----- Page text

The One Thing Grieving Pet Owners Wish They'd Done Sooner
This powerful tool for moving through your grief toward joy isn’t talked about enough in the pet loss world — but it makes a profound difference (and the research even agrees).
One of the many unexpected things that hits after pet loss is what I describe as a “craving for presence.”
It happens when the world cruelly and adamantly continues spinning despite the pain you’re navigating. It almost makes the loss feel imagined, like you were living in a dream and now that you’ve had a cruel wake-up, your pet and the life you had with them never existed.
(Keep in mind that our brains do crazy things while in grief.)
For many, this feeling manifests as a kind of cognitive search party where you’re constantly on the lookout for the pet who passed.
You might look for them at the front door when you arrive home each day.
Or maybe your eyes flit to the particular indent they left in a couch cushion.
Or toward the corner where their bed was.
Or the spot by the window where the sun hit just right in the afternoon and you could always find them savoring a luxurious afternoon nap.
For me, it was the dog bed under my desk. Large enough for a hundred-pound dog, it was where my two Cavaliers often cuddled and where I’d find Koda snoring at my feet during early morning writing sessions.
After he passed, my early morning writing sessions looked like me crawling under the desk and curling up in his spot on the red velvet cushion. Then I’d cry. Then I’d try to… I don’t really know. Feel his presence, I guess you could say?
What I understand now is that this stemmed from my own urgent need to hold onto something that connected us, that said he was real and our morning ritual was real and the love doled out from that ruby-furred creature was absolutely real. In other words,
It wasn’t my imagination that this was one of the most validating and loving relationships of my life.

----------
----- Provided data

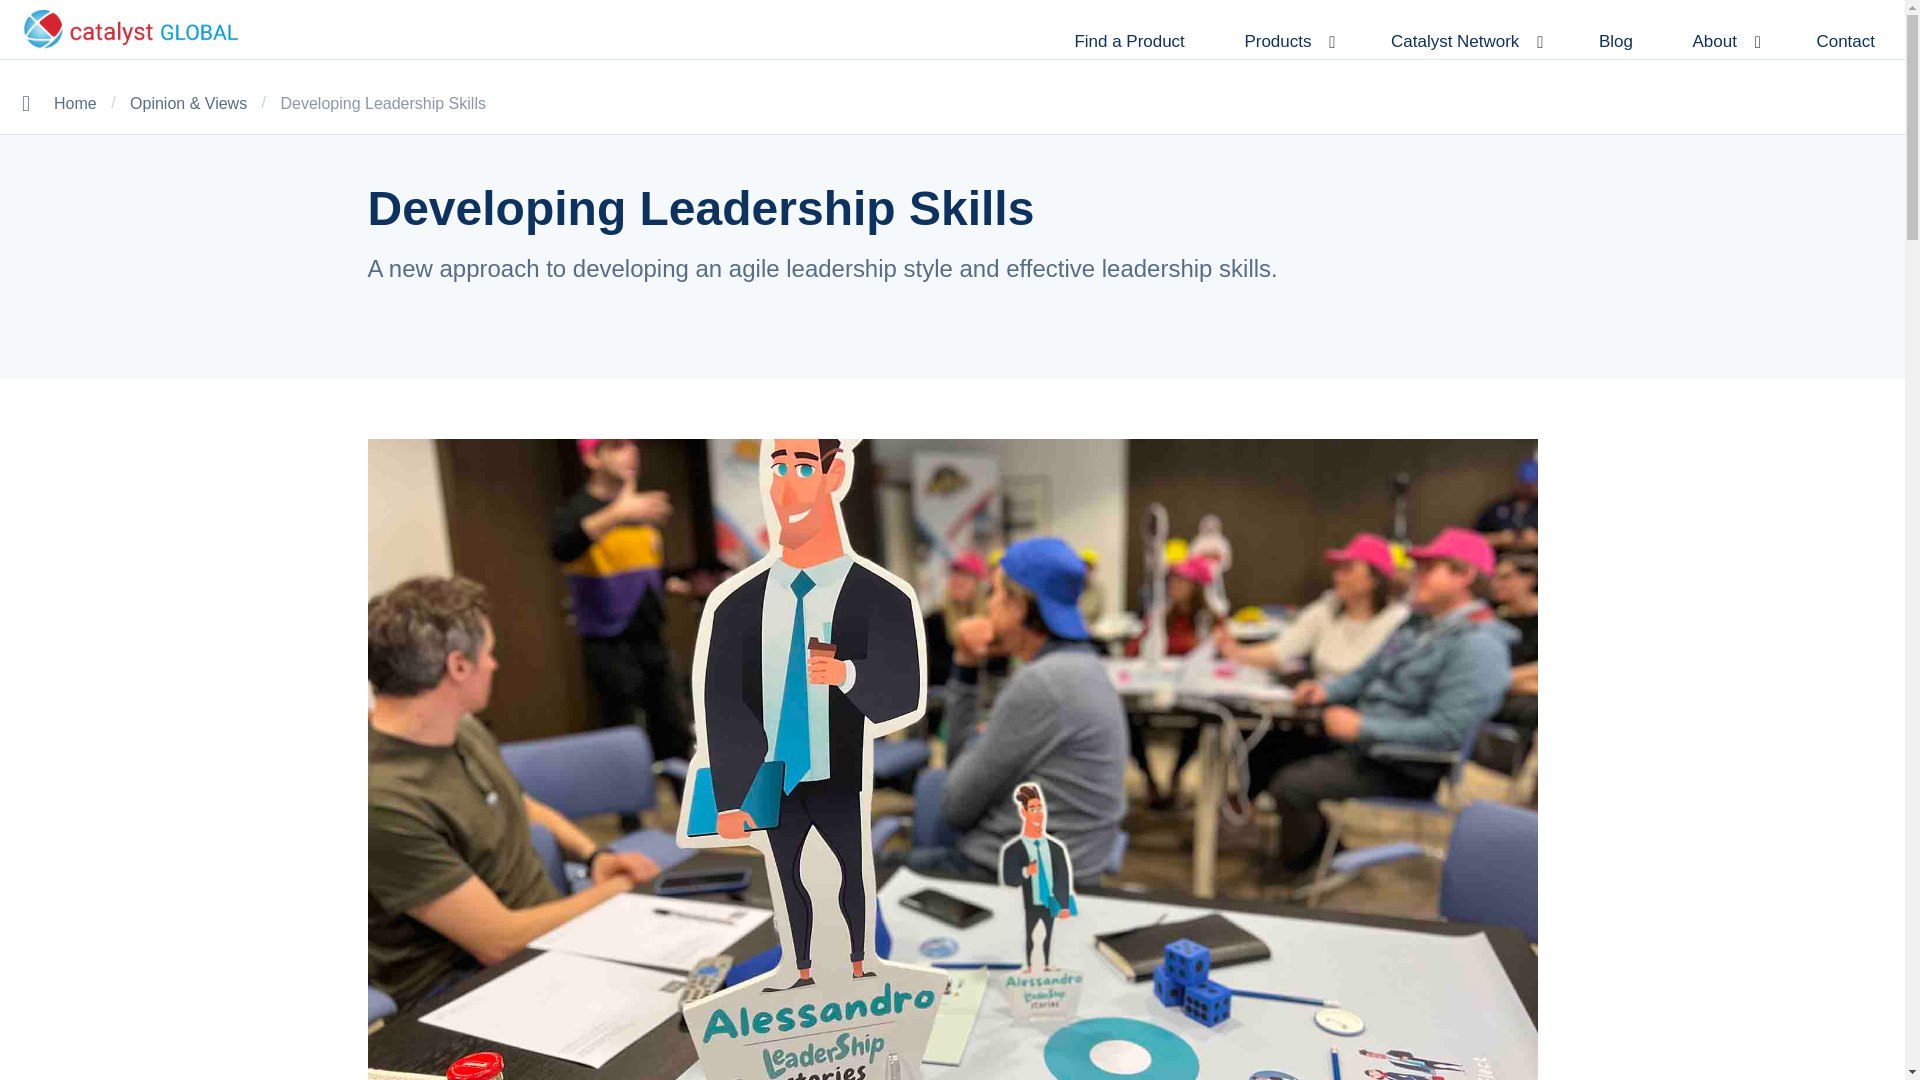  I want to click on Contact, so click(1846, 41).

----------

--- To do ---
1: According to the pet loss essay, are these statements true? Answer yes or no for each, and quote the words from the essay that decide it.
(a) The author had two Cavaliers.
(b) The dog bed the author describes was in a corner of the room.
(c) After Koda passed, the author's early morning writing sessions went on as before.
2: What does the pet loss essay say? Summarize it in two sentences.
3: Write the next part of the pet loss essay, starting after its final sentence about one of the most validating and loving relationships of the author's life.
Nothing in the lines affects what is asked here.

--- Answer set ---
1:
(a) Yes: "where my two Cavaliers often cuddled"
(b) No: "it was the dog bed under my desk"
(c) No: "After he passed, my early morning writing sessions looked like me crawling under the desk and curling up in his spot on the red velvet cushion."

2: After pet loss, many people feel a "craving for presence" and keep searching for the pet in familiar places, because the world continues as if the loss were imagined. The author describes curling up and crying in Koda's bed under the desk, and now sees this as an urgent need to hold onto proof that their bond and love were real.

3:
Also, this search for realness following pet loss isn’t pathological. And it’s not just me who did it — I’ve heard loads of other people describe similar experiences.
It’s about love that’s gone missing, that you instinctively go try to find.
So today I want to talk about tributes, because they serve a similar function. It’s a way to say you are not forgotten. You’re still here in my heart. I know you and love you and remember you.
This Research Flipped What We Thought We Knew About Grief
For a long time, grief psychology operated on a clear assumption: healing meant detaching. Cutting the cord. Not looking back. Focusing on the future.
We know now that this model was not just incomplete. For many people, it was actively harmful, and if we’re being really honest… it stunk.
Especially when it came to helping someone come to terms with a loss.
The Continuing Bonds framework, developed by grief researchers Klass, Silverman, and Nickman in 1996, introduced a different idea. It was about the upside of maintaining an ongoing relationship with the one you’ve lost, through memories, rituals, or tributes.
Most importantly, these actions are not a sign of unhealthy grief. Quite the opposite. For most people, it’s exactly how healthy grieving works.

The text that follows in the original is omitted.